Transanity is now the New Insanity
I read an article by Michael Brown, Menstruating Men and the Latest Examples of Transanity, this morning and almost lost my mind. You can find it on Townhall.com I really enjoy his writings and have for a while. This one in particular, clearly demonstrates, (or should I say menstruates) how far society is going off the rails.
He writes about 5 examples of how transgender is adversely affecting our society and teaching as if it were the “new norm.” Please note; The adversely affecting and the new norm are purely my own perspective.
A creator/writer of a children’s coloring book, writes “Toni the Tampon” to instruct children how men – can menstruate. This is one bloody misconstrued message for sure. Is this person Phucking nuts? While I firmly believe in the 1st Amendment, this is really heinous and dangerous information to expose children to.

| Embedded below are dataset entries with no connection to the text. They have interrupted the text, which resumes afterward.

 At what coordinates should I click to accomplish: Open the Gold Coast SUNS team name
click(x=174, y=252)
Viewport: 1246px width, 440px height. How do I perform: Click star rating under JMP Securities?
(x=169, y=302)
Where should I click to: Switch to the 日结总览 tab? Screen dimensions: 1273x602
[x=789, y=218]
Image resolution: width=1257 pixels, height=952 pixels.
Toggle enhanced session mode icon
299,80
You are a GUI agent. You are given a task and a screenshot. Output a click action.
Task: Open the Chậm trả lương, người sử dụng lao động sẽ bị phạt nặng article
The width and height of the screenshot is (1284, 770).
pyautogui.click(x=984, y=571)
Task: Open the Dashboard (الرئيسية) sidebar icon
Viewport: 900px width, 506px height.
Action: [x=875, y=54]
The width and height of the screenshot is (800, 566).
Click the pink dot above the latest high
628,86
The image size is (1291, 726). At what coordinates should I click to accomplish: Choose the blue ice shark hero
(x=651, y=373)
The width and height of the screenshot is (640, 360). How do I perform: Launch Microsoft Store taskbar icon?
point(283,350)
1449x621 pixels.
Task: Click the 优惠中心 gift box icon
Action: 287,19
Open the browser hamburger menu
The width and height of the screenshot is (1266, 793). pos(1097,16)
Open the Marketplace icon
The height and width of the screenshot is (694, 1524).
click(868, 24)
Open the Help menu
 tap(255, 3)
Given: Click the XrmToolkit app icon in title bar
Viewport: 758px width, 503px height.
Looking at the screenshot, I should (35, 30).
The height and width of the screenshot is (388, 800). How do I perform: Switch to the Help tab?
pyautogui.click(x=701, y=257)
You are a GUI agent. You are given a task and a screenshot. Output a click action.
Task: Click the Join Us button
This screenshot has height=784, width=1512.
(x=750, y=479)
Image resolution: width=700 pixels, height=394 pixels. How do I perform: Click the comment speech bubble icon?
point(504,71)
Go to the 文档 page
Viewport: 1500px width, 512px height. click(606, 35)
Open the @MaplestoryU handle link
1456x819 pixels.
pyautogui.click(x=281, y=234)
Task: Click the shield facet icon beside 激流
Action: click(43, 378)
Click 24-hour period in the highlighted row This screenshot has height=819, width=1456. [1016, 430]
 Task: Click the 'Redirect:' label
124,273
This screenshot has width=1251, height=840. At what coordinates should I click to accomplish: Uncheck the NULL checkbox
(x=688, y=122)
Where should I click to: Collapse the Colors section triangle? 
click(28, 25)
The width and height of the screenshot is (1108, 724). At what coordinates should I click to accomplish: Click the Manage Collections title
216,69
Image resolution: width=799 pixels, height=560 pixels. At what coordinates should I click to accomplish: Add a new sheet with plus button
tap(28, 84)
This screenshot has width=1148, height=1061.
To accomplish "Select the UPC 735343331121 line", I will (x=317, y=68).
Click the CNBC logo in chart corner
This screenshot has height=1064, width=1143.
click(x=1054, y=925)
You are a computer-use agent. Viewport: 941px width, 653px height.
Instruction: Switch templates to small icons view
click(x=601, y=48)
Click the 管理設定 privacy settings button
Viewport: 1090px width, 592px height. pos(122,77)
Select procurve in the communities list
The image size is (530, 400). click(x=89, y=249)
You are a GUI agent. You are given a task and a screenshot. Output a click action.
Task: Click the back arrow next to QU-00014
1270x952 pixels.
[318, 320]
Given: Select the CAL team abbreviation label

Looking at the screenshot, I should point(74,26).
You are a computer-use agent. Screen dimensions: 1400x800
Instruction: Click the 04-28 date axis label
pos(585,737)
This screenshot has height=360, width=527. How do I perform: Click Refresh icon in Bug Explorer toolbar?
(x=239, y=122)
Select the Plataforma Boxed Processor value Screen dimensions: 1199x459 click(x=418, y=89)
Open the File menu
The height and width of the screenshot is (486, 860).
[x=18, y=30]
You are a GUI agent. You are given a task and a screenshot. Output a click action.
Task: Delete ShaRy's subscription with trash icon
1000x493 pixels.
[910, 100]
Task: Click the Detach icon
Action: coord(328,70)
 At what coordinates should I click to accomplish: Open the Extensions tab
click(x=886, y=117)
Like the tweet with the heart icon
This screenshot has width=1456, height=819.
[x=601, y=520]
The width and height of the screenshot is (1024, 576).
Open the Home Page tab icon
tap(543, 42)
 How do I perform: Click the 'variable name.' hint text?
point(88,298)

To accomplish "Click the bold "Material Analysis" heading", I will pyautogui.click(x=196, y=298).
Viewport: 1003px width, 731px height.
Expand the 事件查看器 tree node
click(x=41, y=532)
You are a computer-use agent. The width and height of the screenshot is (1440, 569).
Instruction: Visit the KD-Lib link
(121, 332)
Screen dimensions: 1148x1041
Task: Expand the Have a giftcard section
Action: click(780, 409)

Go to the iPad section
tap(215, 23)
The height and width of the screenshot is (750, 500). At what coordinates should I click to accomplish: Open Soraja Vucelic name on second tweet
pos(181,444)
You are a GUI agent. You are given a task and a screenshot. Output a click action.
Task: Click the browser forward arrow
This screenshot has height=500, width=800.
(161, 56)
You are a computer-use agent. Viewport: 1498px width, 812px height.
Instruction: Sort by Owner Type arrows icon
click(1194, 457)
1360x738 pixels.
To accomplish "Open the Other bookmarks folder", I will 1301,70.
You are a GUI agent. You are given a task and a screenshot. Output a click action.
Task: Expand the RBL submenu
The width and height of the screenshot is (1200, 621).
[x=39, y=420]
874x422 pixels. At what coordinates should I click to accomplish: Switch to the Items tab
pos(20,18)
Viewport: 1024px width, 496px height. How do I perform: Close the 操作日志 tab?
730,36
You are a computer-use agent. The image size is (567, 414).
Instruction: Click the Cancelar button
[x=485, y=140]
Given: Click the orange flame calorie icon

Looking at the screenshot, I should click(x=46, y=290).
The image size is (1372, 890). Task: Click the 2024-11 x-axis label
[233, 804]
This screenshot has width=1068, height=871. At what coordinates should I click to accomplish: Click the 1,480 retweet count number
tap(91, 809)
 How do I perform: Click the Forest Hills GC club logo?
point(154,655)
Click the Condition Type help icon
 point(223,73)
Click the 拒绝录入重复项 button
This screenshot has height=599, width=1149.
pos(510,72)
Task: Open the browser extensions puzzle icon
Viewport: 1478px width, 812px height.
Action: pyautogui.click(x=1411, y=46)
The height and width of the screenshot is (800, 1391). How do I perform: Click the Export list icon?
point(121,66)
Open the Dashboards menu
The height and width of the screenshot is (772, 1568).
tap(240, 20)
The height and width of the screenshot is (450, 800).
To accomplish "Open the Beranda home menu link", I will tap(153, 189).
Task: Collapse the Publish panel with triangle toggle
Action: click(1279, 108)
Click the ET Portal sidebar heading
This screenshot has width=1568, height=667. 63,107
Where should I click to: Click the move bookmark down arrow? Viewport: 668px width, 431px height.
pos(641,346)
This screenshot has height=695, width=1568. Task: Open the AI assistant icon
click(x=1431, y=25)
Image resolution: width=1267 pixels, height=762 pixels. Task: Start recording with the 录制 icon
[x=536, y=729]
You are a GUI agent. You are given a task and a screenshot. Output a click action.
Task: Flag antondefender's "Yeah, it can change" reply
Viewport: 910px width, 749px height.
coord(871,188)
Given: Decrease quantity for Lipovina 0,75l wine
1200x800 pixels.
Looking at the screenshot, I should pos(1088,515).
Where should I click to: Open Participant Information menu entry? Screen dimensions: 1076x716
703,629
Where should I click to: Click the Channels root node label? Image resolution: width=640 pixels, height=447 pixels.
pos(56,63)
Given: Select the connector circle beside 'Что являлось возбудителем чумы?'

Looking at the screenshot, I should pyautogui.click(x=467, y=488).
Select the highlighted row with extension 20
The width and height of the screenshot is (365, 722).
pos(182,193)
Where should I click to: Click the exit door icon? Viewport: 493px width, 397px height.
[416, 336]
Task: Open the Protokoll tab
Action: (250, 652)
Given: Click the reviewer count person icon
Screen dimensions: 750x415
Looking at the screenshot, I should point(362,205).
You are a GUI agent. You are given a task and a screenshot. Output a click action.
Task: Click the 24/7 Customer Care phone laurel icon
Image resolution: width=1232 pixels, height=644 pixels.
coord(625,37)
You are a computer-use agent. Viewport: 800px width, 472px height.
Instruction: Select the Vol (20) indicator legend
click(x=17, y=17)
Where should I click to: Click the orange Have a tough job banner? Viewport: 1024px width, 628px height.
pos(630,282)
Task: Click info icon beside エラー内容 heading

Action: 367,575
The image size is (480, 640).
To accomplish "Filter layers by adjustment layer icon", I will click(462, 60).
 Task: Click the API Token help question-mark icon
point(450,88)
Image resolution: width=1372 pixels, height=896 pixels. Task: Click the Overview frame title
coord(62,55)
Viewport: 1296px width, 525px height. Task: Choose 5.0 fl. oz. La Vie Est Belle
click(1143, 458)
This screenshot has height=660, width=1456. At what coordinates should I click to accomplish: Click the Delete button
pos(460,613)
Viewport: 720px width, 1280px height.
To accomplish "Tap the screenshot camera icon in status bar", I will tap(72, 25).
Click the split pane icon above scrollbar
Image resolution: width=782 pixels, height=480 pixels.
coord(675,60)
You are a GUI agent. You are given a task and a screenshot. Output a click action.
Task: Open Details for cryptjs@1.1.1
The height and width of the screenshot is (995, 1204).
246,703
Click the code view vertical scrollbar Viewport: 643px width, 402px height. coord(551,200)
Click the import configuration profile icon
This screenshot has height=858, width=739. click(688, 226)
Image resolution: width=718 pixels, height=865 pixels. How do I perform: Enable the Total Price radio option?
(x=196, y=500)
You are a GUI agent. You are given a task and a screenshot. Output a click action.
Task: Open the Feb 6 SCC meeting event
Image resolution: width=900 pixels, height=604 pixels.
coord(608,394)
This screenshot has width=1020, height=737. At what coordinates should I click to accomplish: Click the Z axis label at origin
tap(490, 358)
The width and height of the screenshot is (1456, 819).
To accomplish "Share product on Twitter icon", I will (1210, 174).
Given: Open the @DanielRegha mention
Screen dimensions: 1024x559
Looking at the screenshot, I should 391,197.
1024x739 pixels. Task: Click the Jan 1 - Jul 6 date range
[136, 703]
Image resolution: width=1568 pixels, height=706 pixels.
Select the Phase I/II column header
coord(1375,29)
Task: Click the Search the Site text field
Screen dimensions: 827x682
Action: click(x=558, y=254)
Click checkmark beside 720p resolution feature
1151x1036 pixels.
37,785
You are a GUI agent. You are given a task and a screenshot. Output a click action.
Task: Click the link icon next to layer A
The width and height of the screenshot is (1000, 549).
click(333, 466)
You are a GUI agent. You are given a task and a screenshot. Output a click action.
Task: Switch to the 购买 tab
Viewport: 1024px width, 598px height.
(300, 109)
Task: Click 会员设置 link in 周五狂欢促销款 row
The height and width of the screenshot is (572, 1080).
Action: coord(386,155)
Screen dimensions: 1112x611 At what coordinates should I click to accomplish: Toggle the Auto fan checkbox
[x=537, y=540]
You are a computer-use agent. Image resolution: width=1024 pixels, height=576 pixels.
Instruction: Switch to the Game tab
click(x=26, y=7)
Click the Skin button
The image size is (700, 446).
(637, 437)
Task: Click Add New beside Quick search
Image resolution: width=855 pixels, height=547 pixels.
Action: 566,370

There is not a chance on Gods green planet that this is even possible, or plausible. What is this man, or is it a women, or some unknown species thinking?
The whole idea that is called a “menstrual period” is slightly alarming in the first place. Leave us men out of it. It is a women only item and we are happy to let them own it–all of it.
Question: If there is a delay or pause, in this wonderful bodily function of fluidity, why did they not called it a comma, or semicolon? Just asking.
The LBGTQ Nation (LMNOP is next), comes out and says a father and daughter both come out as transgender., and wish to transition together. Ok, stop! I am confused. WTF are they, or do they want to be? Which way is up, or is it down-perhaps in or out? Who knows anymore. This is good, right? Or is it left? And what’s left now? What are we discussing? I think I need therapy to figure this out, but certainly not nearly as much as they do. Next. Another bloody mess.
In Texas we have a Transgender Pastor– okay I am done. While I am not an overly religious person, this has now gone over the edge and into the abyss of despair and desperation. I know God accepts us all, for who we are, but are YOU going to listen to the words of God from this man/woman – he/she or should I say Ze (politically correct). And is this transgender pastor now a woman or wishes to be. I am having Nun if this. I am finding a new church-moving on. We are starting to hemorrhage here.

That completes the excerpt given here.